Parliaments of Dunces

All this discussion of Congressional decorum will seem quaint to people in…just about anywhere else.  Forget the harsh questioning the British PM is subjected to-parliamentarians around the world routinely behave  like Jerry Springer guests. In 1972, an MP punched the Home Secretary during a debate over Bloody Sunday.  To find such a ruckus in Congress, you’d have to go back to 1856

or 1798.

Parliamentary donnybrooks are all too common today, in such varied locales as Iraq, Turkey, and Germany.  Which assemblies, it seems, do not have a C-SPAN equivalent.  Thanks to legislative panopticons elsewhere, we now present a video gallery of the vigorous exercise of democracy.

Japan

Czech Republic

Bolivia

Russia

Mexico

Taiwan

India (Uttar Pradesh)

Ukraine

Jordan

Nigeria

Sudan

And the award for Greatest Zeal in a Procedural Debate goes to… South Korea!
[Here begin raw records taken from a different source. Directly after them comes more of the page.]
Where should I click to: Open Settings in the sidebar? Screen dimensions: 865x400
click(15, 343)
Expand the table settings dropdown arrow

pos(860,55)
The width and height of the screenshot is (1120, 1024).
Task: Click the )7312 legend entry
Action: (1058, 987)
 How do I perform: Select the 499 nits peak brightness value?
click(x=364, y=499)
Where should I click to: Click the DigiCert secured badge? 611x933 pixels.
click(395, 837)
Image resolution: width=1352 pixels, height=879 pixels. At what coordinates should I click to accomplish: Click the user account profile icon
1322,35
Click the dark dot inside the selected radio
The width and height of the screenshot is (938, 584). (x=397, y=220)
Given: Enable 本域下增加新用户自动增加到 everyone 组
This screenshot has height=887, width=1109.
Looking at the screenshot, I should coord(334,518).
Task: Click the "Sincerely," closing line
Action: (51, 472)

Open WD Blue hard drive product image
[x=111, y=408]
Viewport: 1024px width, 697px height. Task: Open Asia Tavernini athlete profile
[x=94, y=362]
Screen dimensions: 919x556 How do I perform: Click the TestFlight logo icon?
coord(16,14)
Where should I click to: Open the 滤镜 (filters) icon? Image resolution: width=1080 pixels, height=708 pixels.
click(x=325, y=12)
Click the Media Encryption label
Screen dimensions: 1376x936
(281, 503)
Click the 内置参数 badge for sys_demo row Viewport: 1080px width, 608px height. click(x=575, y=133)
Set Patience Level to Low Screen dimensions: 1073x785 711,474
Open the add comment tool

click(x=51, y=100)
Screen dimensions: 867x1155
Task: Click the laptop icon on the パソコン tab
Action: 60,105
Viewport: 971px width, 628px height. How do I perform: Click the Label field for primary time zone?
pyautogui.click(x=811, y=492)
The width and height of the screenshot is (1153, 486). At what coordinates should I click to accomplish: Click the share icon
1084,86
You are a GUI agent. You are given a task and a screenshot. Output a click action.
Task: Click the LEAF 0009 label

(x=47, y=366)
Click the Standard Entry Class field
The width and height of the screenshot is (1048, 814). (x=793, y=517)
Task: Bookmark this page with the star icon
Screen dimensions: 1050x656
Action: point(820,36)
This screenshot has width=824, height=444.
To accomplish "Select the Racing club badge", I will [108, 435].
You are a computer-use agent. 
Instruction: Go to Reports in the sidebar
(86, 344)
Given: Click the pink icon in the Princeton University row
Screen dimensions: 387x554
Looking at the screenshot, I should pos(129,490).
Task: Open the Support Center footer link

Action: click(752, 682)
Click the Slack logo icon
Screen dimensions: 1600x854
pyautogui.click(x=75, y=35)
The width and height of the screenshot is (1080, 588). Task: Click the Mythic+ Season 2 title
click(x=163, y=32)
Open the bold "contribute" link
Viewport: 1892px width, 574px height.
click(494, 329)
4 thoughts on “Parliaments of Dunces”

  1. Mexico's is pretty cool because the parties actually do stunts as well as fights. I remember when the discussion came up on what to do about PEMEX (the Mexican state oil company), and the PRD actually encapsulated the podium with their people under a flag as a sit-in to prevent voting on it.

  2. A few years ago a fight in the Somalian Parliament in exile featured one of the MPs using a chair as a weapon.

  3. Parliaments: Lots of heckling and no decorum, but you will get kicked out for calling someone a "liar"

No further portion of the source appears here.